Excerpt provided:
==*==

(CNSNews.com) - The House has approved a measure to permanently repeal the estate tax, dubbed the death tax by conservative opponents.
That gives Republicans the right in this election year to claim they are the party of tax-cutters. The Democrat-led Senate is not expected to go along with the move, however.
The House bill, which passed Thursday on a 256-to-171 vote, would remove the "sunset" or expiration date of legislation repealing the estate tax. On January 1, 2011, the estate tax - which will be repealed completely in 2010 - will return unless Congress passes a law blocking that from happening.
The National Federation of Independent Business hailed the bill's passage. "The House has spoken. The president has spoken. Now the only remaining roadblock standing between small family business owners and their life's work is the U.S. Senate, and we're looking forward to the upcoming vote there," said NFIB President Jack Faris in a statement.
"Why should the government penalize our farmers and small businesses with a death tax?" asked House Speaker Dennis Hastert (R-Ill.) "No one invests blood, sweat and tears in a business so that the government can be better off. They do it so that their children can be better off. We need to honor that."

==*==

Provided data:
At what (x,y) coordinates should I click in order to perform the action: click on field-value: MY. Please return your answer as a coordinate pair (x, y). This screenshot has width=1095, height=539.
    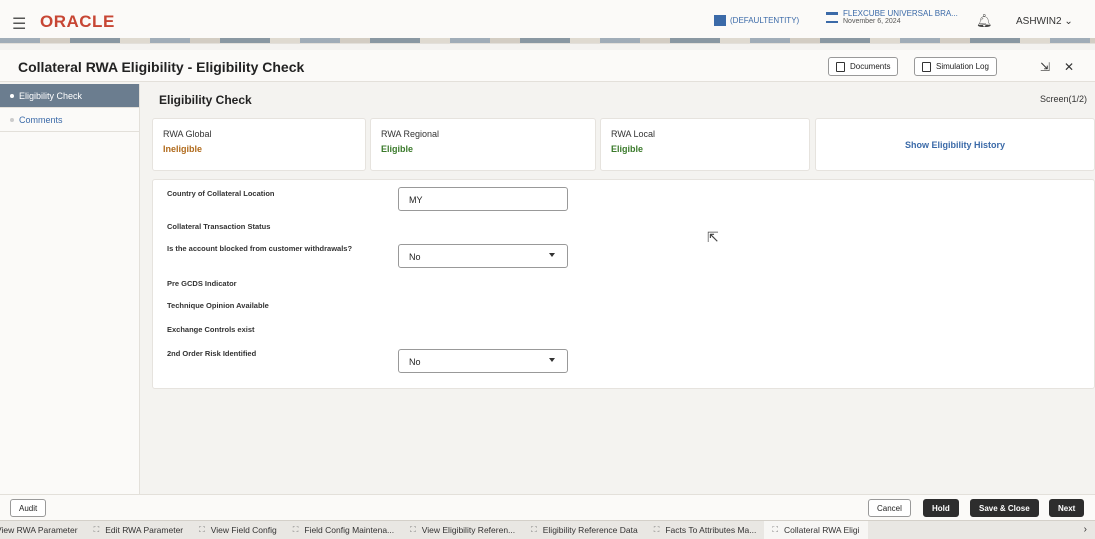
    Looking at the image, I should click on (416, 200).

==*==

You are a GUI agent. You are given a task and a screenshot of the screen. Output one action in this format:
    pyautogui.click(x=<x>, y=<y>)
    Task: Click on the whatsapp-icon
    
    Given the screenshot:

==*==

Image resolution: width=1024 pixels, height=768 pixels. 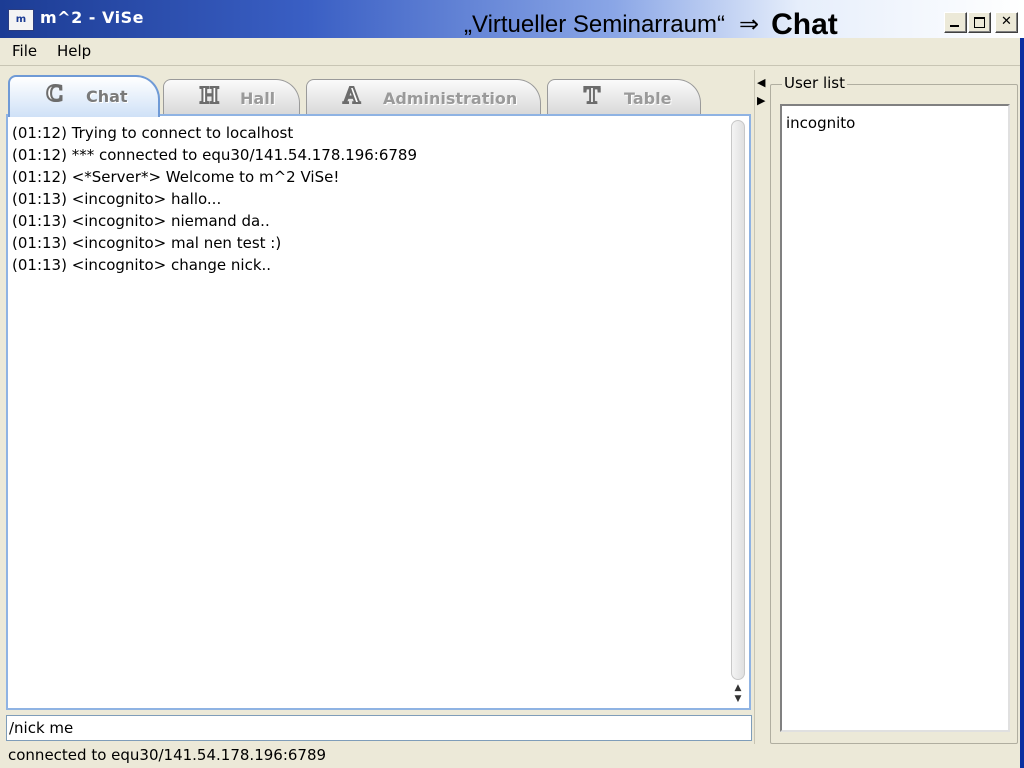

==*==

Tasks to perform:
a: Revise the rows starting with the line that contains "At what (x,y)" and going on through the line that contains "Looking at the", replacing "screenshot" with "screen capture" and changing nothing else. Omit the pictures from your answer.
b: Continue the news article about the House vote to permanently repeal the estate tax from the point where it stops.
The rows are unrelated to the article on the estate tax.

Answers to each task:
a:
At what (x,y) coordinates should I click in order to perform the action: click on field-value: MY. Please return your answer as a coordinate pair (x, y). This screen capture has width=1095, height=539.
    Looking at the image, I should click on (416, 200).

b:
Hastert, in a statement, said it's "plain and simple" that the "death tax is bad for all small business owners and farmers because the tax can take more than half of a business they spent their whole lives building.
Rep. Dave Weldon (R-Fla.), author of The Permanent Death Tax Repeal Act of 2002, called the death tax "the most ethically disgraceful tax levied by the federal government."
Senate Democrats, who have agreed to consider the legislation no later than June 28, say they have enough votes to defeat it.
They plan to offer alternatives to the House version of the bill, so that death taxes would be permanently repealed on some relatively small estates, but not on the estates of the wealthiest Americans.
See Earlier Story:
Senate Will Debate Permanent End To The 'Death Tax' (24 April 2002)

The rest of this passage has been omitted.